------ Entries shown

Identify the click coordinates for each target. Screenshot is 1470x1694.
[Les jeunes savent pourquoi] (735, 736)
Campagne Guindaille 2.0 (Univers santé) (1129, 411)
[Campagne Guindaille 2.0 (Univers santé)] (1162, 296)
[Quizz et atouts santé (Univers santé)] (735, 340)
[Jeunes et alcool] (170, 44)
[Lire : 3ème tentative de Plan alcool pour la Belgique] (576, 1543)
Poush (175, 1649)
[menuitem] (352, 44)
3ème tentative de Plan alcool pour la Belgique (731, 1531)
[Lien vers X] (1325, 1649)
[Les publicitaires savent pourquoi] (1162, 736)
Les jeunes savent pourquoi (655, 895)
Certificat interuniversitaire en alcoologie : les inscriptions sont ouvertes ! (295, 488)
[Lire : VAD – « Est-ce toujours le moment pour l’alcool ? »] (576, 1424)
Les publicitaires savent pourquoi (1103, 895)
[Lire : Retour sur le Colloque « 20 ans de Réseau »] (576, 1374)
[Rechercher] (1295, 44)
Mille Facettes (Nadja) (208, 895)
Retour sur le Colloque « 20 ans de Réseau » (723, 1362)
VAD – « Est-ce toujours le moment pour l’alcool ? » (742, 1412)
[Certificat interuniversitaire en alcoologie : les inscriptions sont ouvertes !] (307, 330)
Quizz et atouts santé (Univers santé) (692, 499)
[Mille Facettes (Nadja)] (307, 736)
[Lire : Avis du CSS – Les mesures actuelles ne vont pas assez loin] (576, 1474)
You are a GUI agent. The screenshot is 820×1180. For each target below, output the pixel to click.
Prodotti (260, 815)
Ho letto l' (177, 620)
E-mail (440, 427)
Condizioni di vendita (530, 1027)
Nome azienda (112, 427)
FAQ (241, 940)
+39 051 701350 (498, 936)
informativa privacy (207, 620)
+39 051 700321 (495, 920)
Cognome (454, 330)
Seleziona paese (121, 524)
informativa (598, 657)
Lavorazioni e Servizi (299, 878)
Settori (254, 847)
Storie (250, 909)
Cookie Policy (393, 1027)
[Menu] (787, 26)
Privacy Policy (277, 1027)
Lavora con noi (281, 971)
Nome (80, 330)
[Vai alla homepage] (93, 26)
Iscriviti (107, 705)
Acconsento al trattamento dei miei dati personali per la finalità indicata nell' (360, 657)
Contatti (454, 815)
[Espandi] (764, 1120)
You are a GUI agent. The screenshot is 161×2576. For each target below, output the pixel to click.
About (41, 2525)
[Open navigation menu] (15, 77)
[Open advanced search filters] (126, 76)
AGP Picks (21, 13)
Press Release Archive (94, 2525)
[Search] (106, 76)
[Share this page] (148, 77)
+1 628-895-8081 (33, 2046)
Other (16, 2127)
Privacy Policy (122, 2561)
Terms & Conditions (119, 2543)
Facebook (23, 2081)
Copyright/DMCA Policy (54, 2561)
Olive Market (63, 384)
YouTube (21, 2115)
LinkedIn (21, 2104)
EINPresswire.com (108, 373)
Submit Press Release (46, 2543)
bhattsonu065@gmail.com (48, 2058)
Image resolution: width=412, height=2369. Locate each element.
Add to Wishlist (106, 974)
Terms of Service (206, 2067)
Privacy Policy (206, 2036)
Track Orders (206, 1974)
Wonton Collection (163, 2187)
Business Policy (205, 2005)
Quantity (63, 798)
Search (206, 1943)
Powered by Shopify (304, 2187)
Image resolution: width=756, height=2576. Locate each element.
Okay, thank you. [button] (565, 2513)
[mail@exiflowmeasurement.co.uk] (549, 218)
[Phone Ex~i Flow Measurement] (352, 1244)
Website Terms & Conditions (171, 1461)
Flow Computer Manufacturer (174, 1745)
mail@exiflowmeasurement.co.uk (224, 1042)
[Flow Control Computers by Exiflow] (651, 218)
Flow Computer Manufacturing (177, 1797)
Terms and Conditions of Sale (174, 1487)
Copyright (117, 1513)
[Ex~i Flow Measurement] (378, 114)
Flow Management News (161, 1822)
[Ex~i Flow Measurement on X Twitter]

------------

* Your task
Write out exactly the lines that fall from the line with "YouTube (21, 2115)" to the line with "Business Policy (205, 2005)" in the records above, keeping both ends.

* Answer to this problem
YouTube (21, 2115)
LinkedIn (21, 2104)
EINPresswire.com (108, 373)
Submit Press Release (46, 2543)
bhattsonu065@gmail.com (48, 2058)
Image resolution: width=412, height=2369. Locate each element.
Add to Wishlist (106, 974)
Terms of Service (206, 2067)
Privacy Policy (206, 2036)
Track Orders (206, 1974)
Wonton Collection (163, 2187)
Business Policy (205, 2005)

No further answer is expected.